§ **What you should do**:
Type out each entry exactly.

[Saved entries]

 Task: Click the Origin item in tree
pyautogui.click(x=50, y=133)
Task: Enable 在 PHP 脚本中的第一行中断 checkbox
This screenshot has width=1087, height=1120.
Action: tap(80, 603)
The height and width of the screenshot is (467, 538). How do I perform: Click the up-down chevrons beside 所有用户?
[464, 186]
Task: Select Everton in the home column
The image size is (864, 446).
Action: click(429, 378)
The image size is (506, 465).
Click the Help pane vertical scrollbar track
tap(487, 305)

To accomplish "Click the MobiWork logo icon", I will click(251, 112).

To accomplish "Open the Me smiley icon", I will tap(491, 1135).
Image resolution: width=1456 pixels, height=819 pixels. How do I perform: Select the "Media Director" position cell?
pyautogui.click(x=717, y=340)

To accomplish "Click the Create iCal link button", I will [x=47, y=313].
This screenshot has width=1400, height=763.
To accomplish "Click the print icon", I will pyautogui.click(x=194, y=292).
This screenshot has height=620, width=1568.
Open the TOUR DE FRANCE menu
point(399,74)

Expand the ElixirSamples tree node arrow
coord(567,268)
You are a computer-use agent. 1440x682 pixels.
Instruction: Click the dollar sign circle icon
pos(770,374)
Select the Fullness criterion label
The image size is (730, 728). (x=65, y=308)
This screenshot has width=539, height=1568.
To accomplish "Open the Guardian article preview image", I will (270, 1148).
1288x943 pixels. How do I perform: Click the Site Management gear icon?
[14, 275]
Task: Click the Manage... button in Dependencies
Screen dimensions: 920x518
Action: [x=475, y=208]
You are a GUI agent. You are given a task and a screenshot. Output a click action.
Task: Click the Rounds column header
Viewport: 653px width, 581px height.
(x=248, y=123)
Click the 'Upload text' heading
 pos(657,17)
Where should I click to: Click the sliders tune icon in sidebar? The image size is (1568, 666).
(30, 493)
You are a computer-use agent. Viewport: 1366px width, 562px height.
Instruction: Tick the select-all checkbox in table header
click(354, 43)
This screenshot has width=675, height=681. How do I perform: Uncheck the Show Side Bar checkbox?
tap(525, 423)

§ **Response**:
 Task: Click the Origin item in tree
pyautogui.click(x=50, y=133)
Task: Enable 在 PHP 脚本中的第一行中断 checkbox
This screenshot has width=1087, height=1120.
Action: tap(80, 603)
The height and width of the screenshot is (467, 538). How do I perform: Click the up-down chevrons beside 所有用户?
[464, 186]
Task: Select Everton in the home column
The image size is (864, 446).
Action: click(429, 378)
The image size is (506, 465).
Click the Help pane vertical scrollbar track
tap(487, 305)

To accomplish "Click the MobiWork logo icon", I will click(251, 112).

To accomplish "Open the Me smiley icon", I will tap(491, 1135).
Image resolution: width=1456 pixels, height=819 pixels. How do I perform: Select the "Media Director" position cell?
pyautogui.click(x=717, y=340)

To accomplish "Click the Create iCal link button", I will [x=47, y=313].
This screenshot has width=1400, height=763.
To accomplish "Click the print icon", I will pyautogui.click(x=194, y=292).
This screenshot has height=620, width=1568.
Open the TOUR DE FRANCE menu
point(399,74)

Expand the ElixirSamples tree node arrow
coord(567,268)
You are a computer-use agent. 1440x682 pixels.
Instruction: Click the dollar sign circle icon
pos(770,374)
Select the Fullness criterion label
The image size is (730, 728). (x=65, y=308)
This screenshot has width=539, height=1568.
To accomplish "Open the Guardian article preview image", I will (270, 1148).
1288x943 pixels. How do I perform: Click the Site Management gear icon?
[14, 275]
Task: Click the Manage... button in Dependencies
Screen dimensions: 920x518
Action: [x=475, y=208]
You are a GUI agent. You are given a task and a screenshot. Output a click action.
Task: Click the Rounds column header
Viewport: 653px width, 581px height.
(x=248, y=123)
Click the 'Upload text' heading
 pos(657,17)
Where should I click to: Click the sliders tune icon in sidebar? The image size is (1568, 666).
(30, 493)
You are a computer-use agent. Viewport: 1366px width, 562px height.
Instruction: Tick the select-all checkbox in table header
click(354, 43)
This screenshot has width=675, height=681. How do I perform: Uncheck the Show Side Bar checkbox?
tap(525, 423)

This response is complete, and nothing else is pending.